Дьюк, однако, отнесся к ее словам совершенно спокойно.
— И эта книга получила какие-то награды?
— Пока что нет. Но другая работа Тонгсбриджа, «Монологи «форда»», рассказ четырех участников путешествия через аргентинские пампасы на старом «форде Кортина», выдвинута на соискание премии.
Она не стала добавлять, что вышеупомянутыми лаврами является награда клуба поклонников «форда кортина».
— Ну а еще с кем вы работаете? — с отчаянием в голосе обратилась к ней мать. — Дорогая, не стесняйся,
продолжай.Грейс замялась, помимо воли представив себе Генри. Того самого человека, от которого она пыталась убежать. Нужно ли упоминать о нем? Она кашлянула, заморгала и постаралась говорить как можно небрежнее. Словно речь шла просто еще об одном авторе.
— Может быть, Генри Мун? Автор «Сосущих камни»?
Наступила тишина. Ястребы негромко хихикнули.
— О чем эта книга? — спросил Дьюк.
— Автобиографическое повествование о путешествии в поисках затерянного племени. Эти дикари, не знающие цивилизации, сидят в кругу с камешками во рту. Генри Мун — последний джентльмен-исследователь…
Грейс умолкла, поймав себя на том, что больше не считает Генри Муна джентльменом.
— Быть может, вы слышали о Тенебрисе Люксе? — поторопилась уйти от неприятных воспоминаний она. — Авторе «Юмористического взгляда на боль»?
Дьюк выпучил глаза.
— О Тенебрисе… ком?
Грейс поморщилась от зависти. Благословенное неведение относительно того, кто такой Тенебрис.
— Люксе, — повторила она.
— Ого! — воскликнул Дьюк. — Продолжайте.
Грейс меньше всего на свете хотелось продолжать. В памяти еще слишком свежо было жуткое воспоминание о том единственном разе, когда она сопровождала Тенебриса в книжный магазин на встречу с читателями.
— Этот ваш Тенебрис, — настаивал Дьюк, — он красивый?
— Э…
Пожалуй, эпитет «красивый» в данном случае был совсем неуместен. Грейс, до того случая не знавшая Тенебриса лично, была потрясена, узнав, что мужчина средних лет с безумным взглядом, с расстегнутой ширинкой, в очках с толстыми стеклами, напоминающими бутылочные донышки, и в шляпе, похожей на куклу для чайника, который выскочил из зала через десять минут после того, как Тенебрис Люкс, по-видимому, до сих пор отсутствующий, должен был начать свое выступление, и есть сам автор. Грейс приняла его за сумасшедшего. Директор магазина был вне себя от гнева.

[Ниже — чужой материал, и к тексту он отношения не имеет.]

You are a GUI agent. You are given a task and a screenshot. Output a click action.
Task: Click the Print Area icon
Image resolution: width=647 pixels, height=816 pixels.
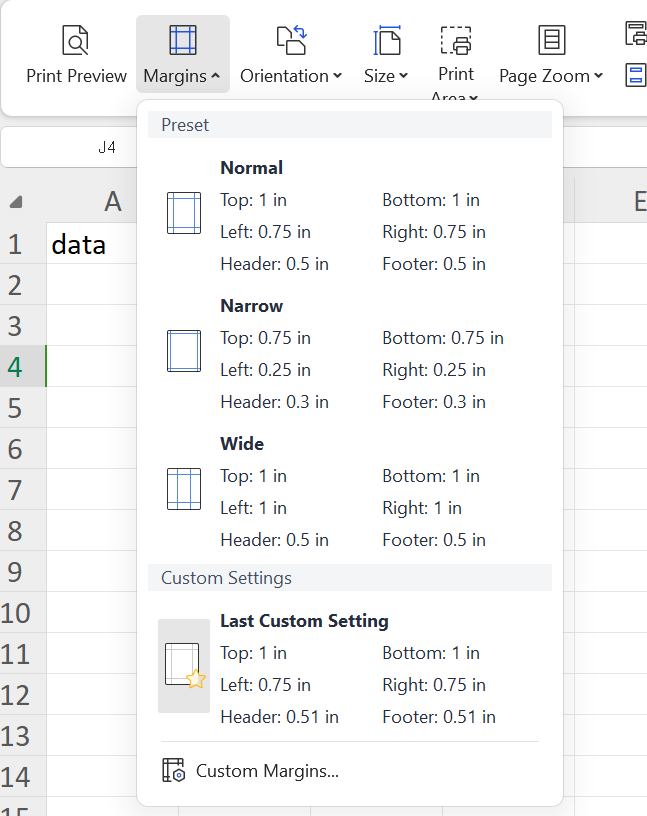(x=456, y=40)
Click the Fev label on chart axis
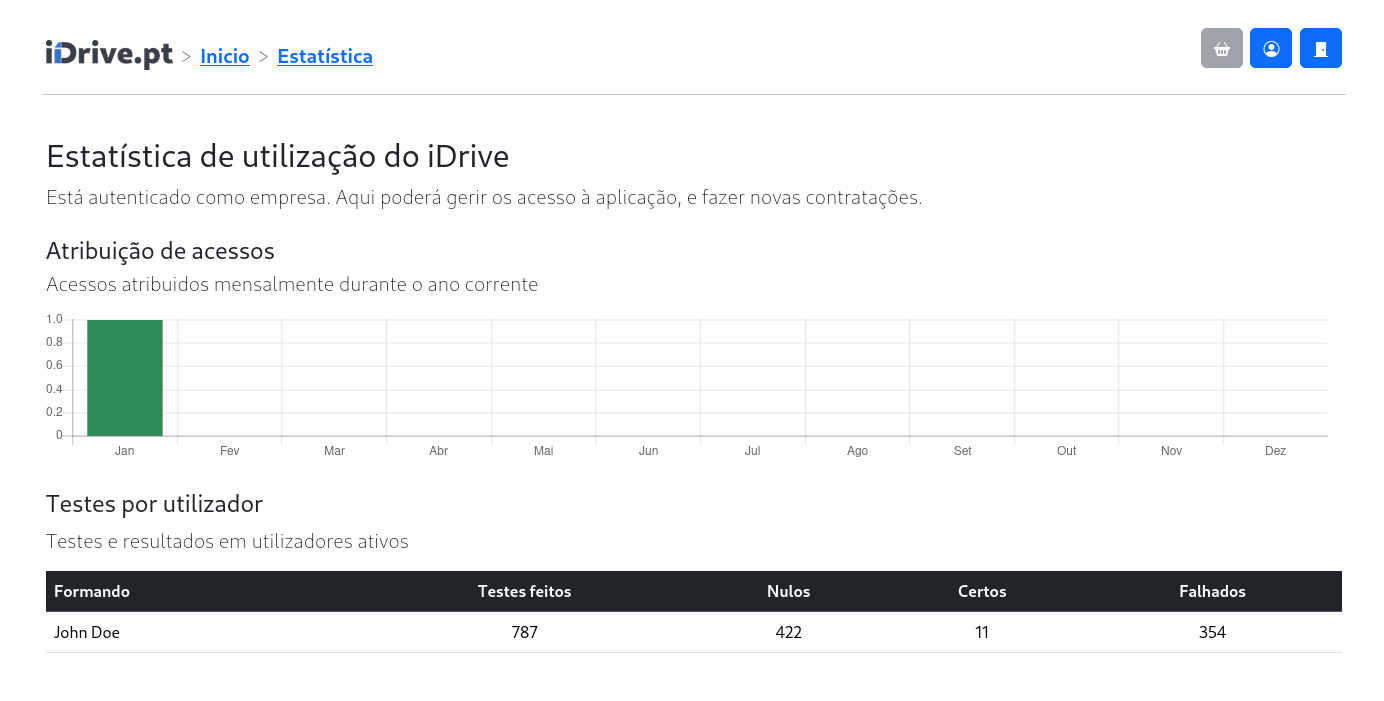 coord(230,451)
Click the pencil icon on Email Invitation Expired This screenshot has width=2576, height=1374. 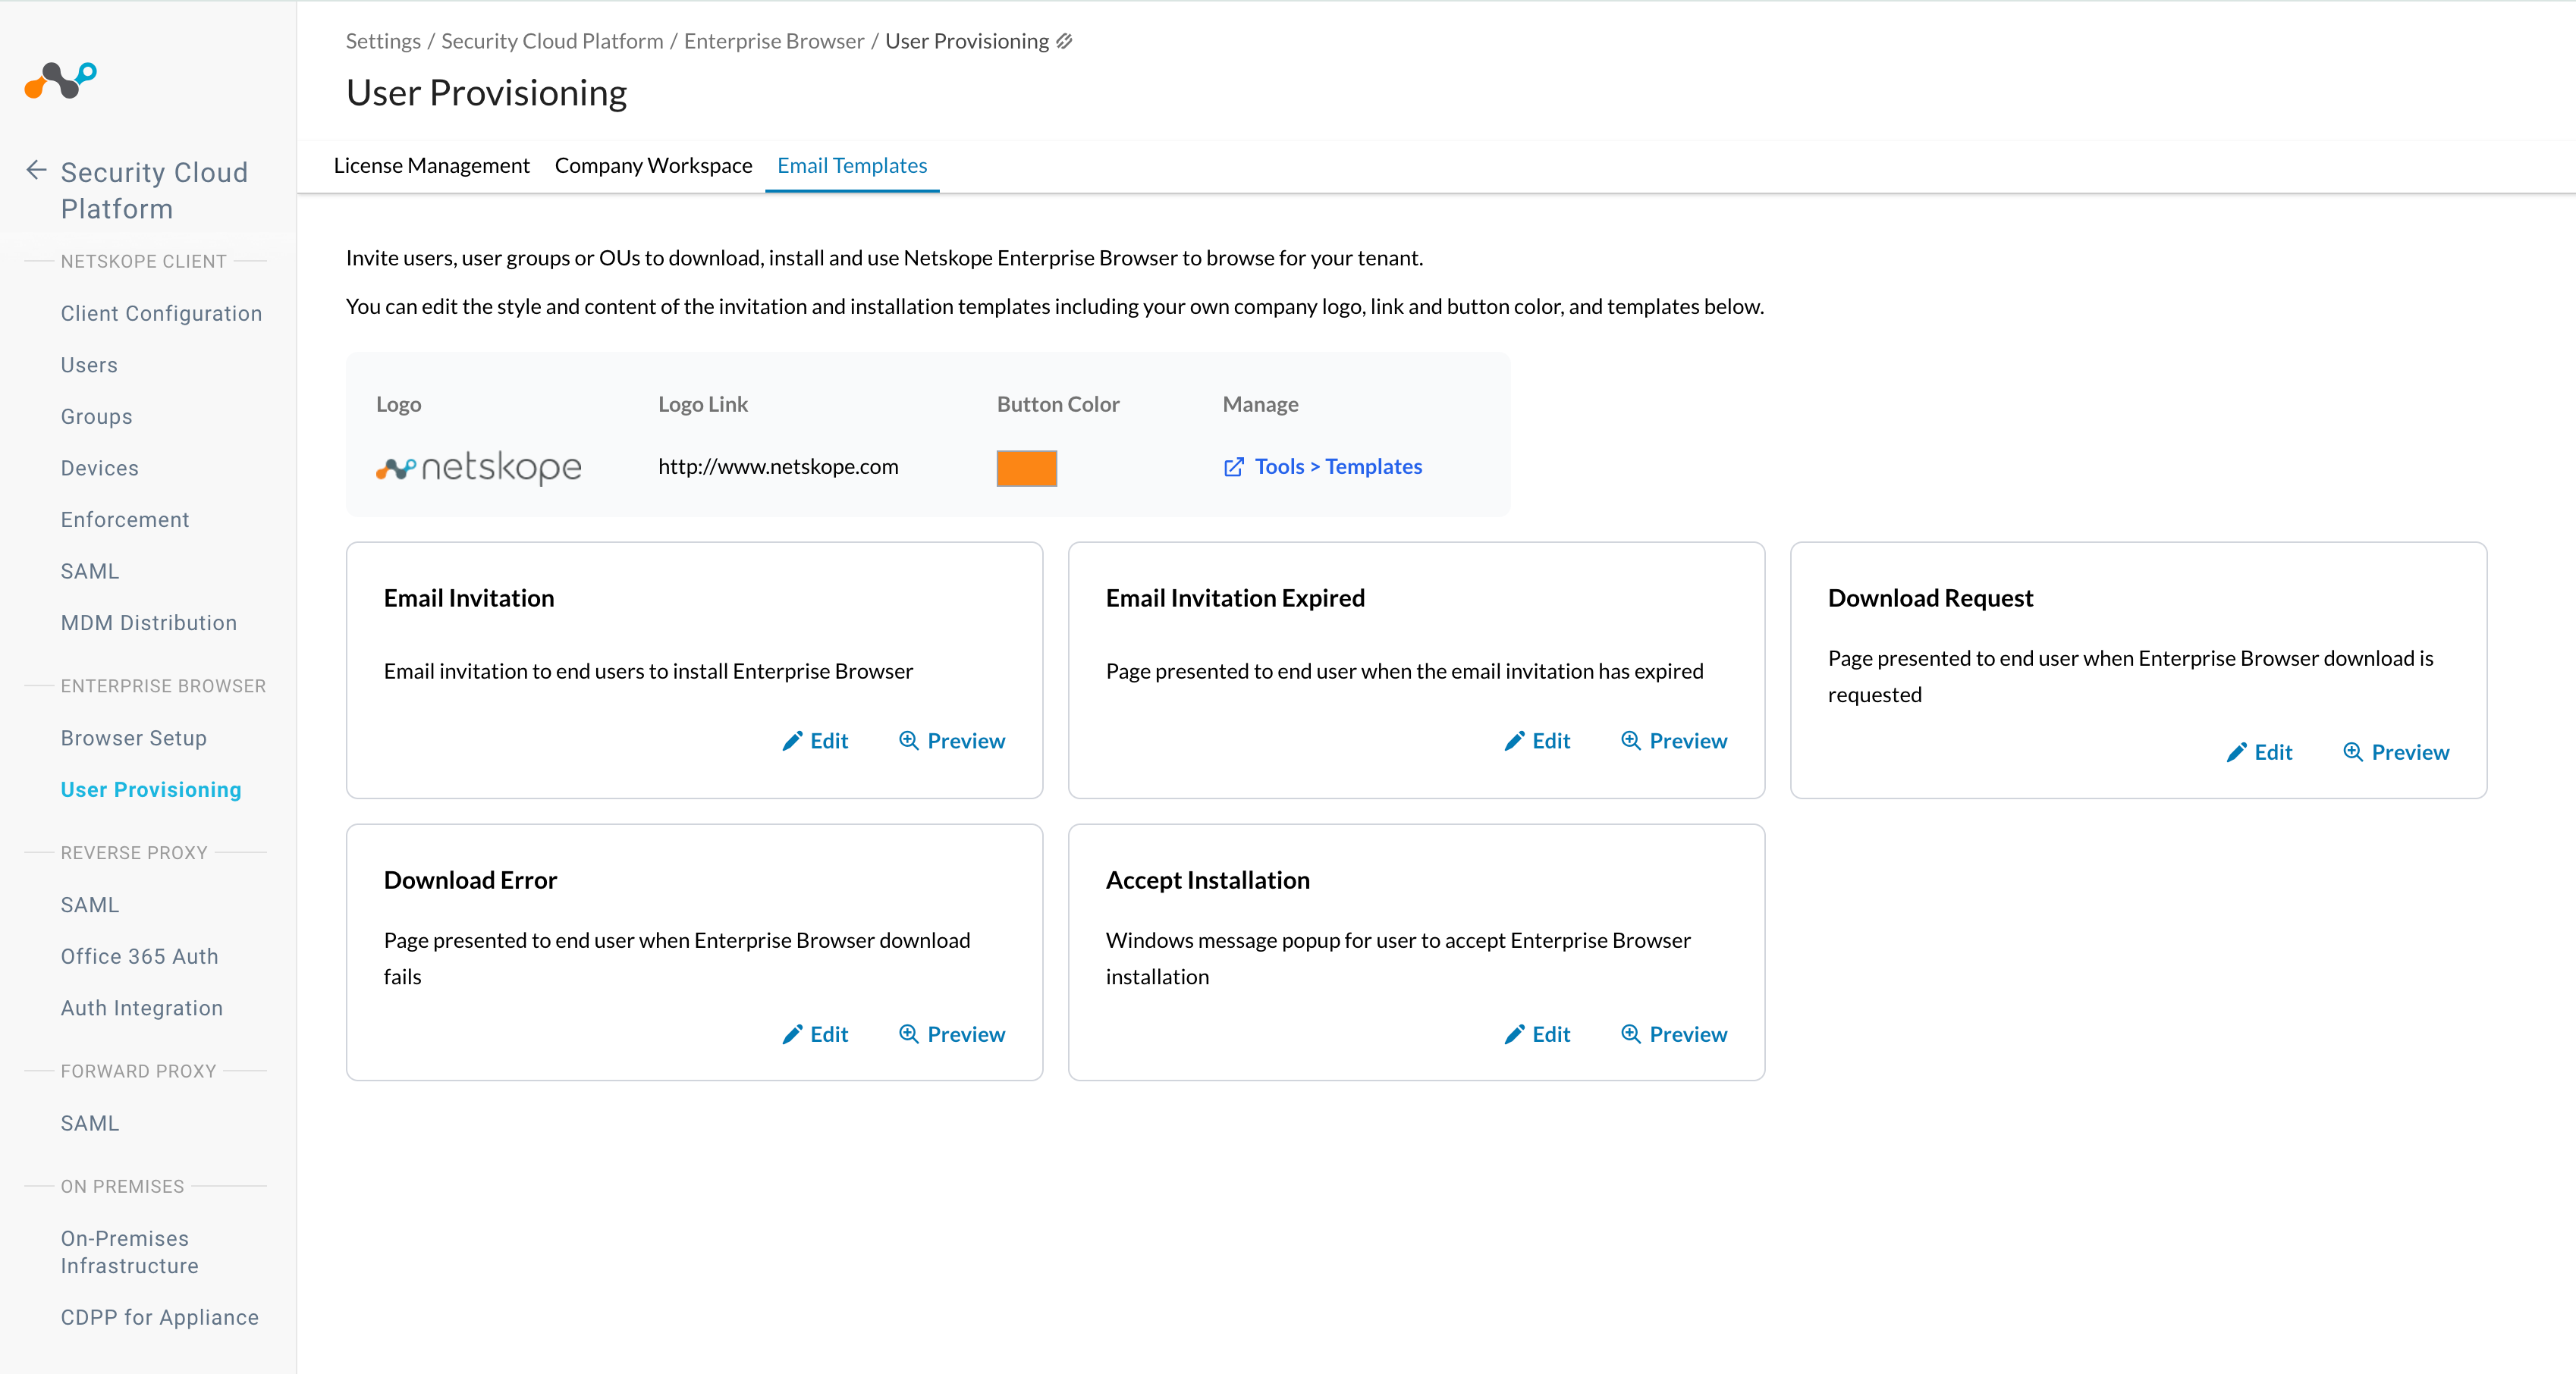pos(1514,741)
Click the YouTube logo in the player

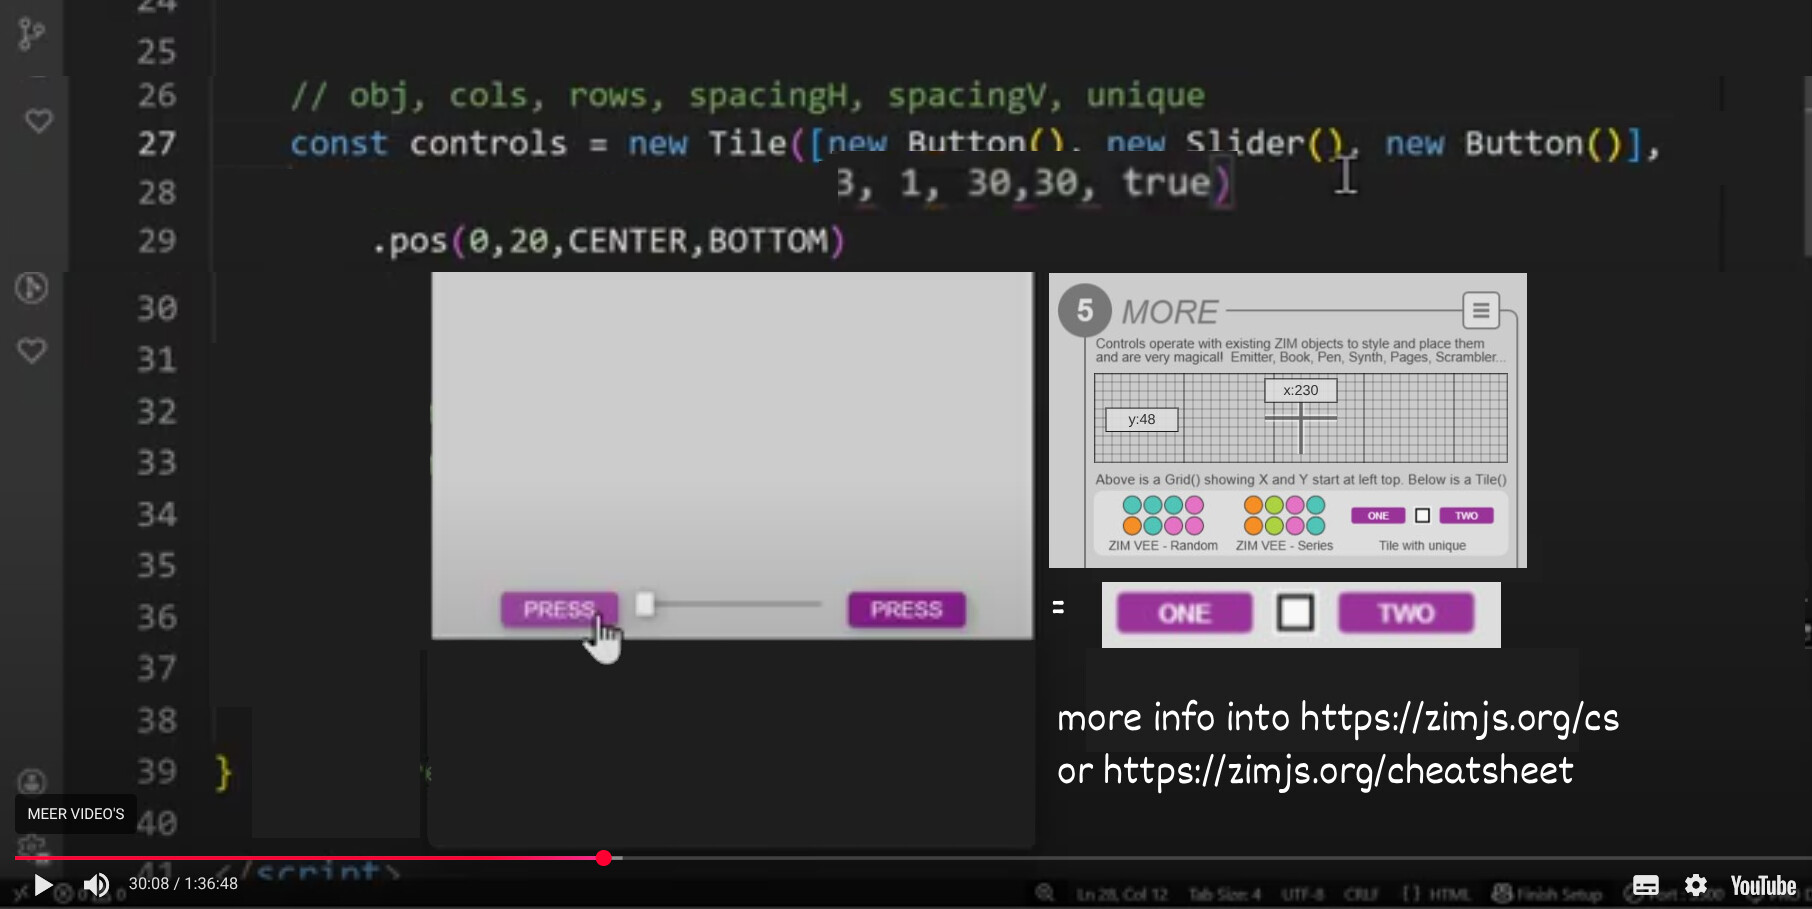click(1763, 886)
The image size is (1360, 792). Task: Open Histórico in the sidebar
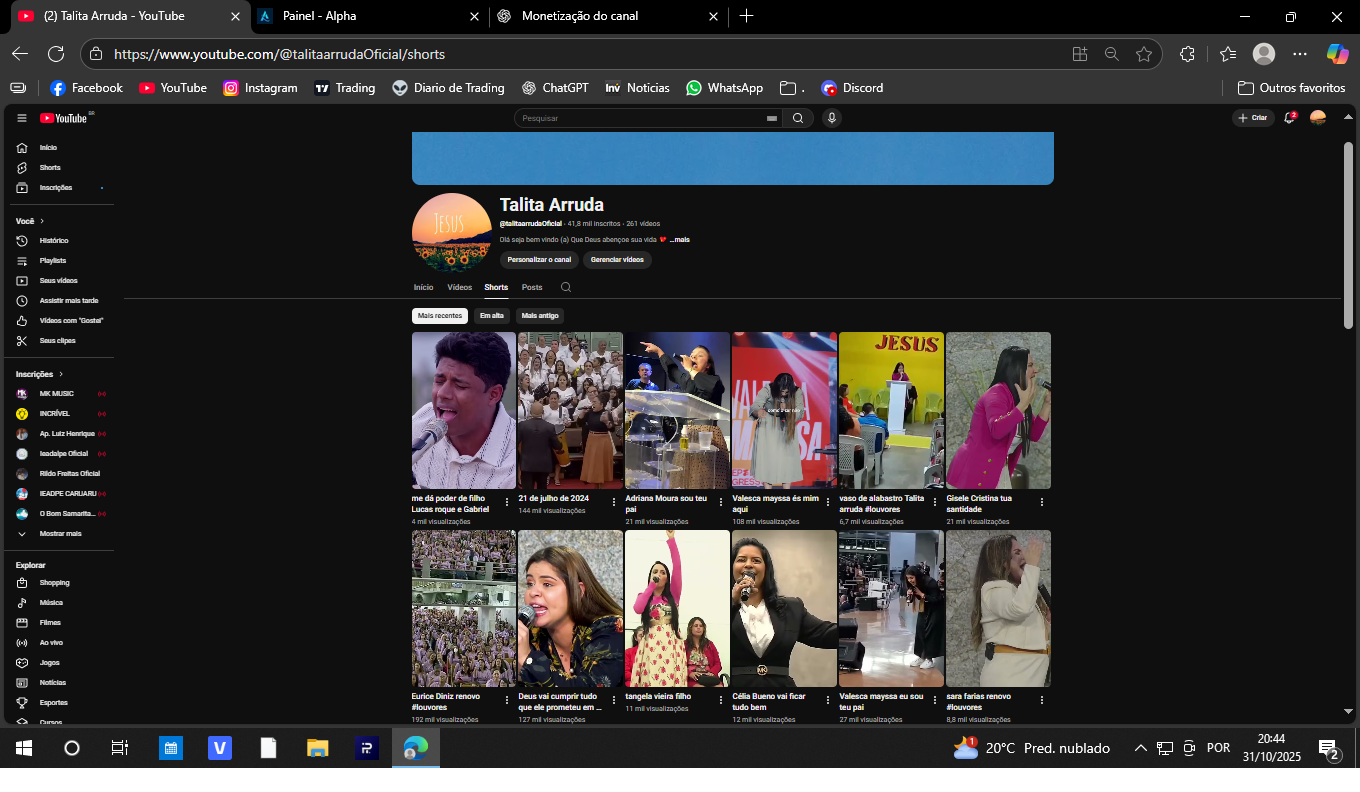[54, 241]
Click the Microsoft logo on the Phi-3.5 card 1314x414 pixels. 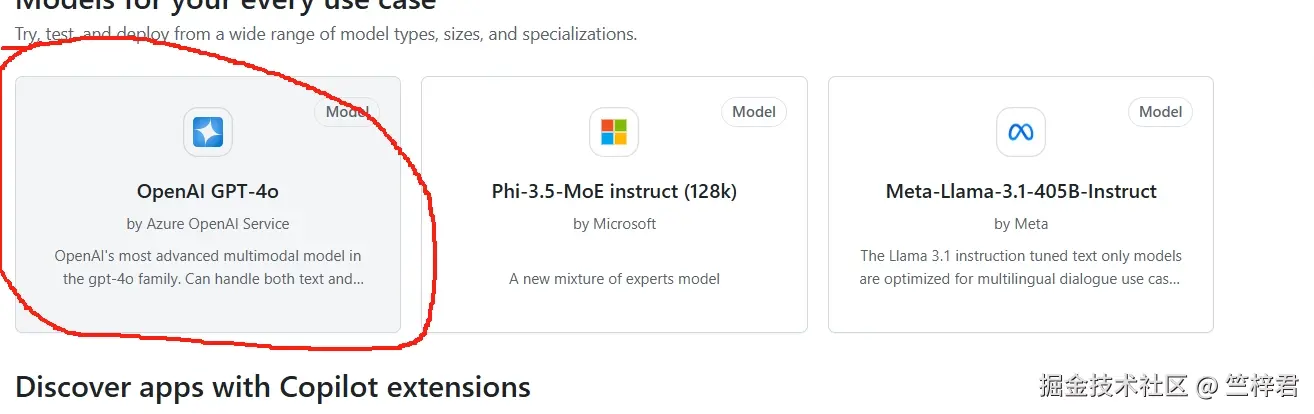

— Извините, — оправдывалась Грейс. — Эти авторы… понимаете… творческие натуры… художники…
— Я знаю, какие именно художества можно ждать от этого типа!
— Ну… это очень своеобразная личность, — сказала Грейс Дьюку.
— Как он выглядит?
— Гм…
Грейс передернуло от воспоминания о спиче Тенебриса, которое помимо воли настигло ее. Она вспомнила, как он схватил экземпляр «Юмористического взгляда на боль», подбросил его высоко вверх, дал упасть на пол и начал читать с открывшейся страницы. Как обратила внимание Грейс, держа книгу вверх ногами.
— Давайте трахнемся! — пронзительно крикнул Тенебрис, обращаясь к зрительному залу, и в частности к двум пожилым дамам в первом ряду, судя по всему, заглянувшим сюда отдохнуть после долгих хождений по магазинам.
К ужасу Грейс, дальше последовало пространное описание постельной сцены, изобиловавшее постоянными упоминаниями слова из трех букв, для усиления драматического эффекта подчеркиваемого частыми выпадами вперед расстегнутой ширинки Тенебриса. Чтение, казалось, продолжалось несколько лет. Когда Тенебрис наконец закончил, на зрительный зал погребальным саваном опустилась тишина. Пожилые дамы, пошатываясь, первыми поспешили к выходу. У одной из них губы определенно были синими.